I’m still coming to terms with the fact that this is my life, and will be for the rest of my life.

This article represents the opinions, thoughts, and experiences of the author; none of this content has been paid for by any advertiser. The team does not recommend or endorse any products or treatments discussed herein. Learn more about how we maintain editorial integrity here.


  • Margot moderator
    1 year ago

    Hi @audreynickel thank you so much for sharing your story with us. What a powerful post. “You know, you think you’re prepared for this kind of thing, but nothing really prepares you for the reality.” I know many in the community will relate to this.

    Trying to make these food choices and reconciliations really must be so frustrating after already eating well! Have you spoken with a dietitian or nutritionist about ways to work within a vegetarian diet for management?

    I’m so sorry that you’ve experienced the stigma of type 2 diabetes first-hand. It can be so challenging to cope with! Some of our advocates have written further about this that you may relate to here:

    You may also like some of our recipes:

    Thinking of you! Please do keep us updated.

    Margot, Team Member

  • AudreyNickel author
    1 year ago

    Hi Margot. It’s funny that you should ask if I’ve talked to a nutritionist or dietitian, as those talks (and I’ve had many) are why I said “what they want me to eat makes me want to kill myself.” These people are notoriously bad at designing good diets for vegetarians (from what I’ve seen, they’re not all that good at designing palatable diets for anyone!) and, sadly, my experience since diagnosis has born that out. If I hear “try cottage cheese!” or “eat Siggi’s yogurt!” (which is as bitter as death) one more time, I swear I’m going to go postal! Frankly, a GOOD (as in “palatable”) vegetarian diet and diabetes really aren’t all that compatible. But what is a person to do?

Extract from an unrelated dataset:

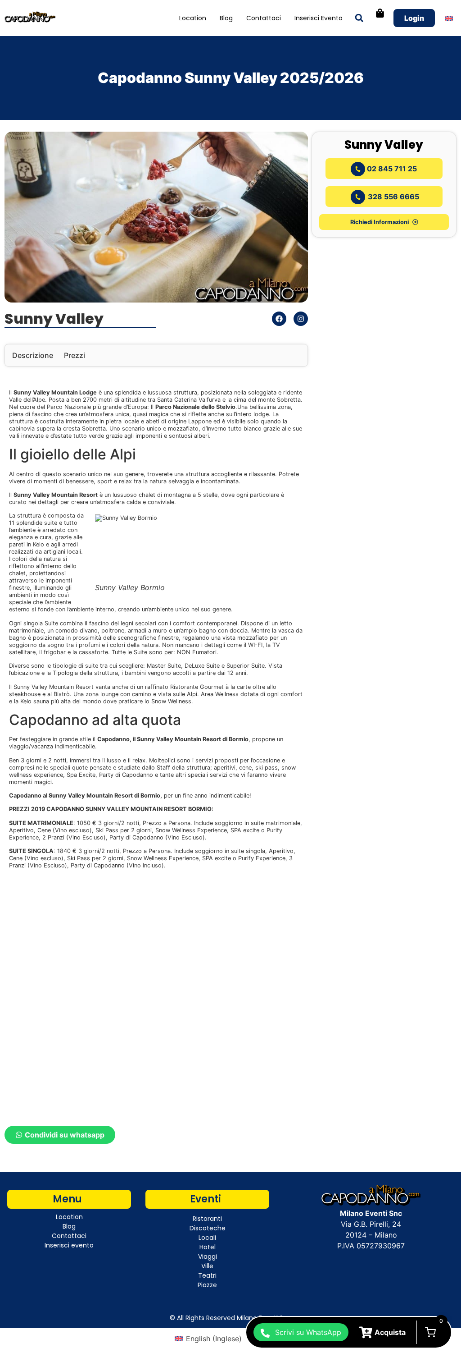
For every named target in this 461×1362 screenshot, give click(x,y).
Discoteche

    And then there are those who say “eat more whole grains” (I’ve eaten little else for the past 30 years) or “eat more legumes” (ditto). I’ve shown them how I eat, but they just can’t accept that I eat a high-fiber diet, exercise regularly, and still have high blood sugar.

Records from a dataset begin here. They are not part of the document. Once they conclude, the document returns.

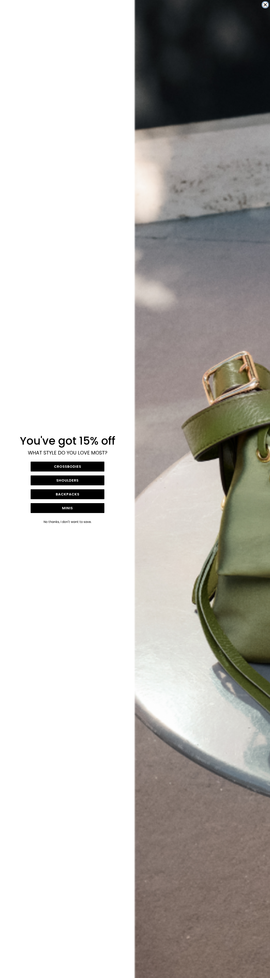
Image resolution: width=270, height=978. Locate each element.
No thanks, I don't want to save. (67, 522)
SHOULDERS (67, 480)
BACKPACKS (67, 494)
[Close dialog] (265, 5)
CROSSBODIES (67, 466)
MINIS (67, 508)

    I also have textural issues with some foods, which causes problems. For example, I can’t eat eggs without bread…they simply won’t go down. AND I have IBS (yippee!), which causes digestive issues with a variety of foods…I can’t win for losing.

    And yes…I’ve looked at recipes on-line as well, including yours. I’ve finally given up, because it’s so depressing.

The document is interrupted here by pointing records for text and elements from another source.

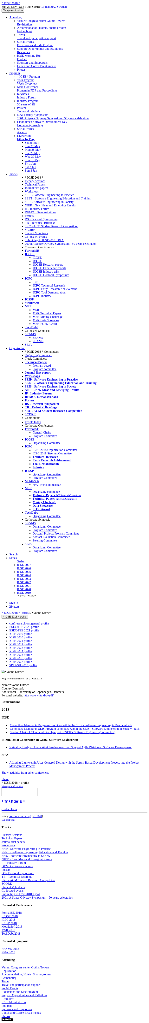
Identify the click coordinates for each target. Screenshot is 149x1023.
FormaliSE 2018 (12, 912)
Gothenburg (24, 31)
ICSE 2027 (24, 564)
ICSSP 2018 (9, 923)
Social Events (25, 41)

    I’ve pretty much decided that my only choice is to eat as I have been and live with the consequences. At the end of the day, quality of life is more important than quantity. It sucks, but we all have to go sometime, right?

  • Margot moderator
    1 year ago

    We hear you @audreynickel, I’m so sorry these are the responses you’ve gotten; it must be super frustrating to keep hearing the same suggestions that do not work for you and to be eating well and exercising and still have high blood sugar. I’m definitely the same way with textures so I totally understand that! Of course it is more complicated with the addition of type 2 diabetes, but you may find parts of our site helpful as well. It sounds like you’ve really tried a lot and I can only imagine how that must feel. Please know that we are here for you any time you want to reach out or vent, or anything.